On examination he looked thin. His weight was 66 kg for a height of 1.85m (6 feet). He was fully alert and co-operative. The gait was abnormal with spasticity and bilateral foot drop. He used a stick. His speech was slurred and difficult to understand, but the words used were grammatically correct. The tongue was wasted bilaterally, protruded to just outside the lips and moved very slowly. He had difficulty in drinking water: it was slow, required double swallow per mouthful and it triggered cough. Fasciculations were seen in the tongue. His palate elevated poorly with phonation, but the gag reflex was pathologically brisk. The jaw jerk was increased. He had wasting of the shoulders; arms, forearms and legs (both anterior tibial compartments and calves), this was more marked on the right than on the left in the arms and vice-versa in the legs. There were widespread fasciculations in the arms, forearms, thighs and legs. He had increased tone (spasticity) in the upper and lower limbs. He had weakness in all muscle groups in the arms (right more than left, and more marked proximally), and in the legs (left more than right and more marked distally). All deep tendon reflexes in the arms and legs were pathologically brisk. The plantar responses were extensor and abdominal reflexes were absent. All sensory modalities were preserved.
How would you summarise the abnormalities in the structure and function of motor units exemplified by this case history?
- This is a case of motor neurone disease (also called Amyotrophic Lateral Sclerosis).
- This case is about denervation & reinnervation.

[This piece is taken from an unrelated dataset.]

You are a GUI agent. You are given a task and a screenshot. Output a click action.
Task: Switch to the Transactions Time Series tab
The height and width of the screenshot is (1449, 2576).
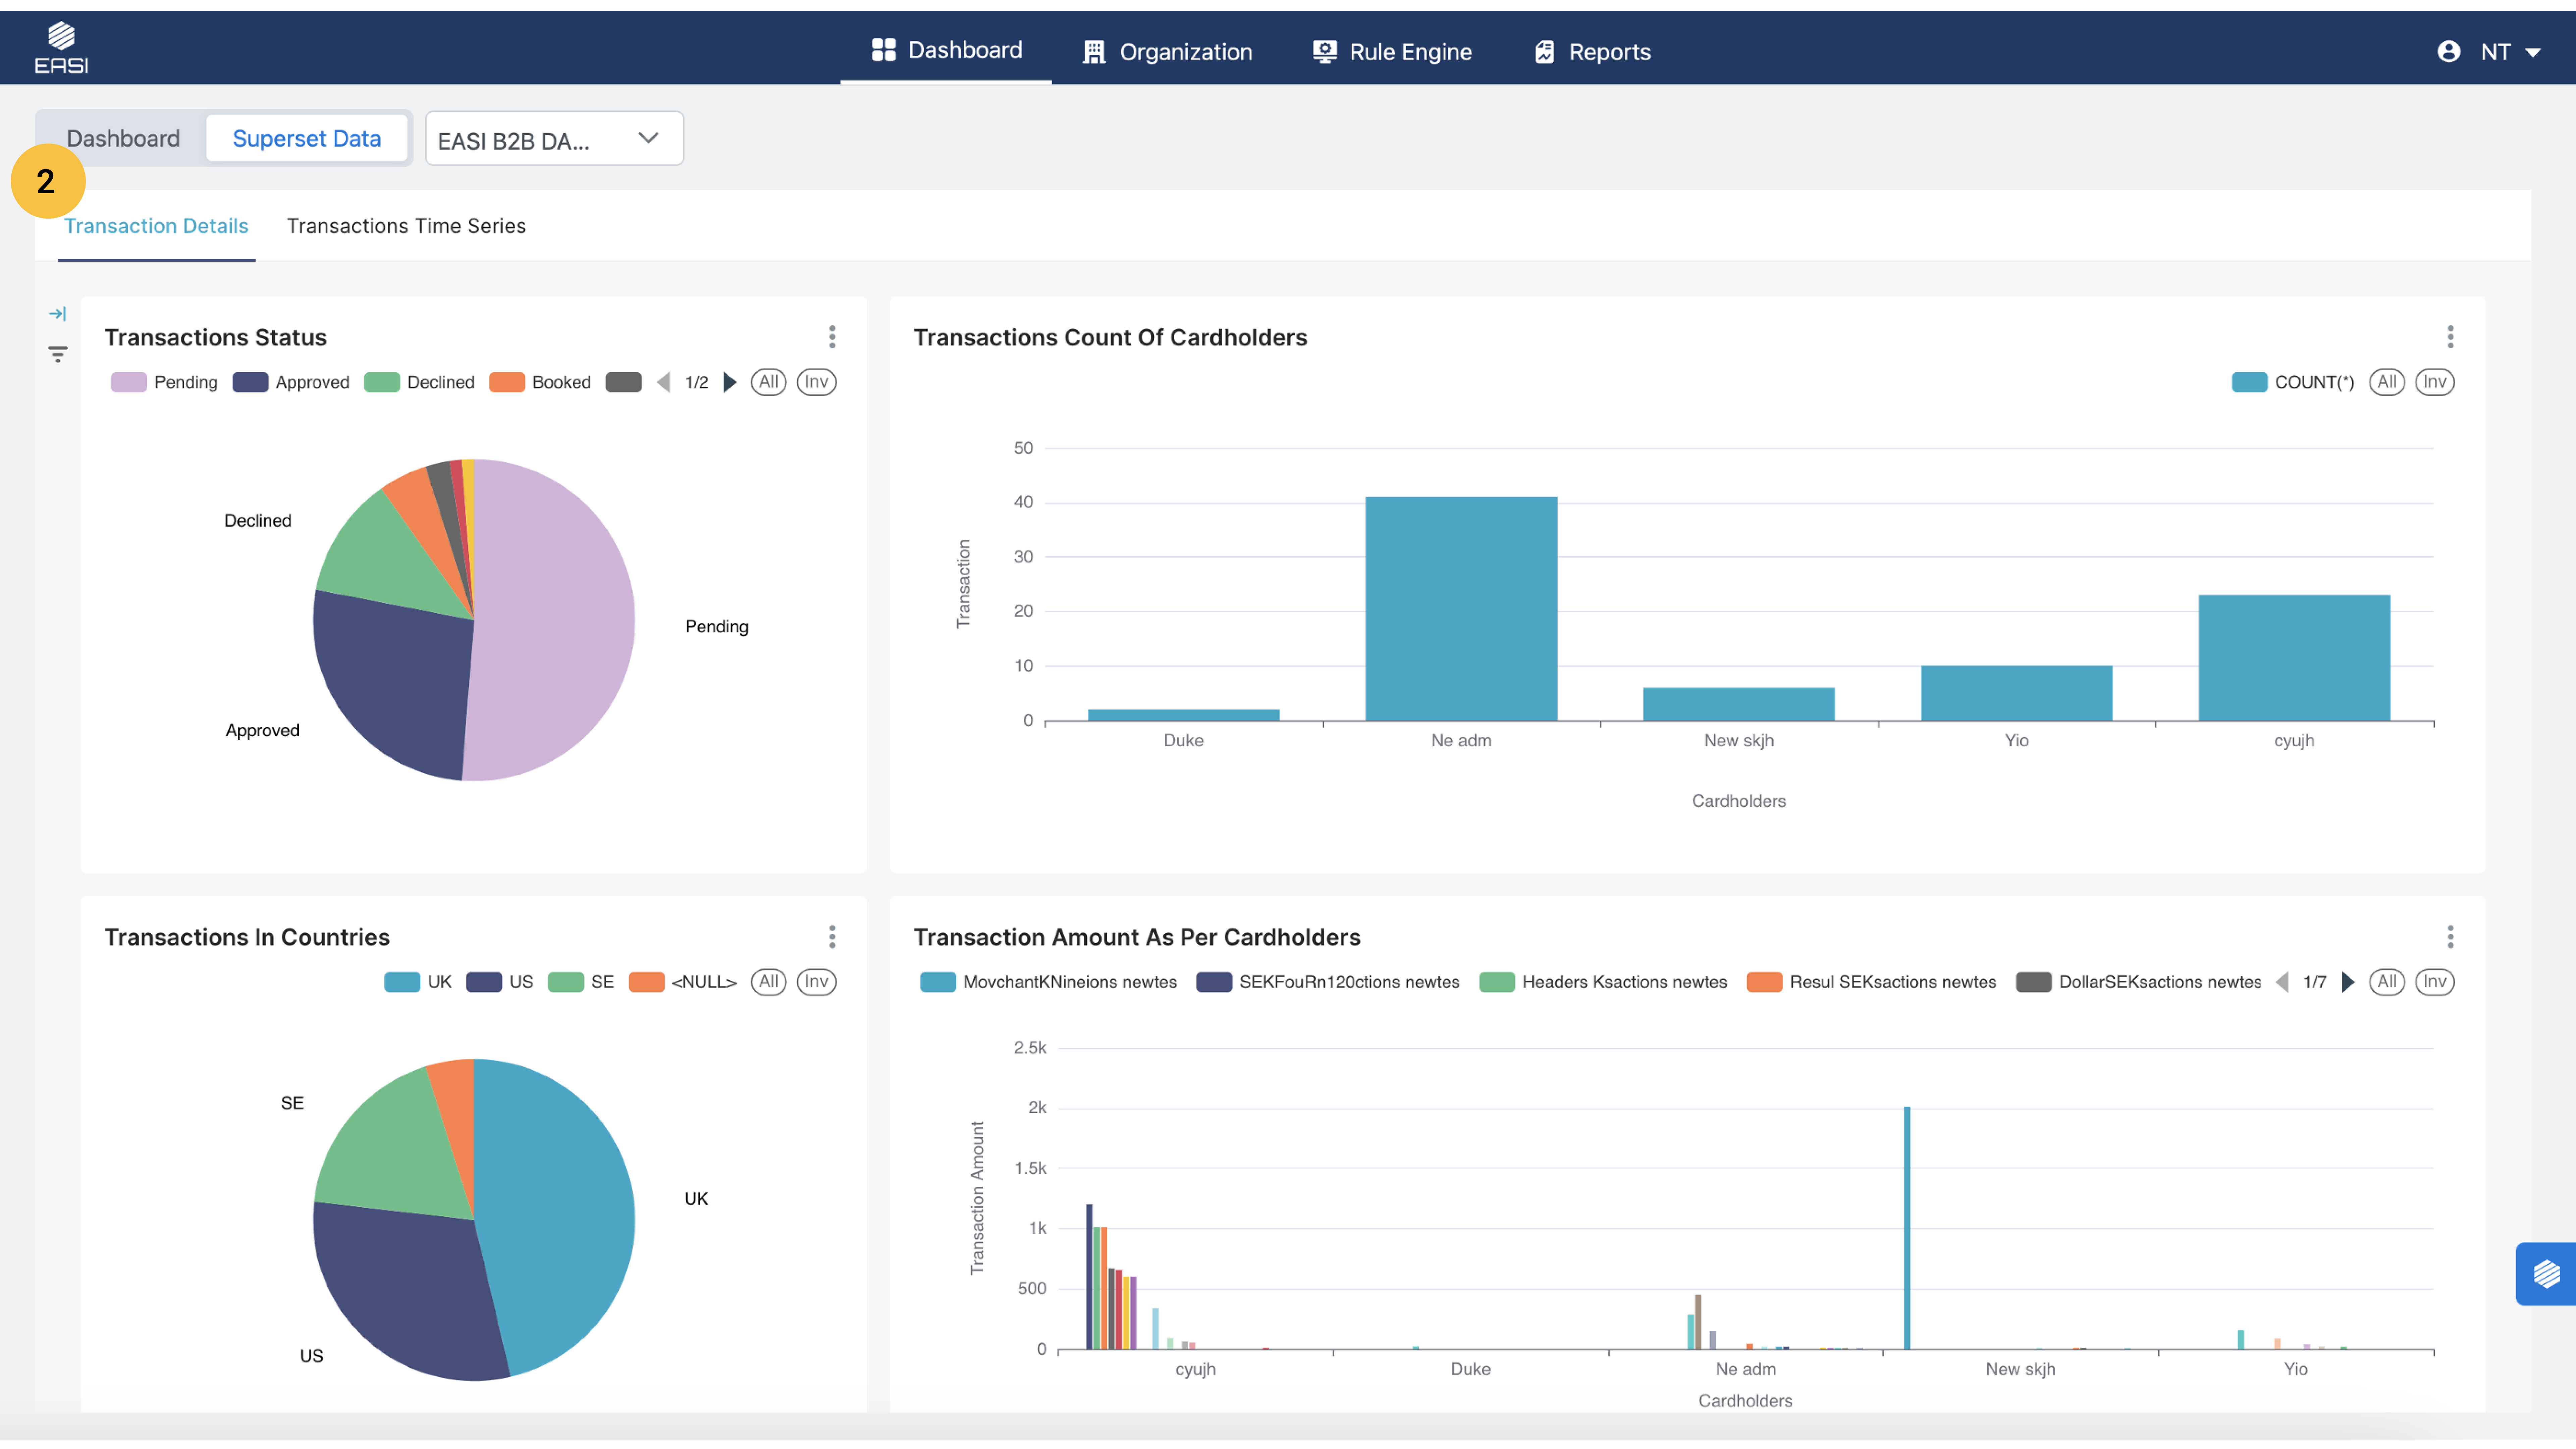pyautogui.click(x=406, y=226)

This can be demonstrated by miming two motor units side by side in a muscle with your arms:
Hold up both your hands - they are two motor neurones. Spread out your fingers - they are the lower motor neurone axon sprouts. Each axon sprout innervates several muscle fibres (the motor axon and all the muscle fibres it innervates is the motor unit). Cortical command comes down the motor neurones and causes the muscle fibres to contract in a coordinated fashion. One day something happens and one of the motor neurones dies - put one hand down. The muscle fibres of that motor unit lose their nerve supply – they are denervated. So, the axons of the remaining motor unit grow and reach out to the denervated muscles fibres – reinnervation takes place. The resulting new motor unit is larger and less stable and prone to ectopic generation of electrical stimuli in the distal axon that cause contraction of the muscle fibres. A fasciculation.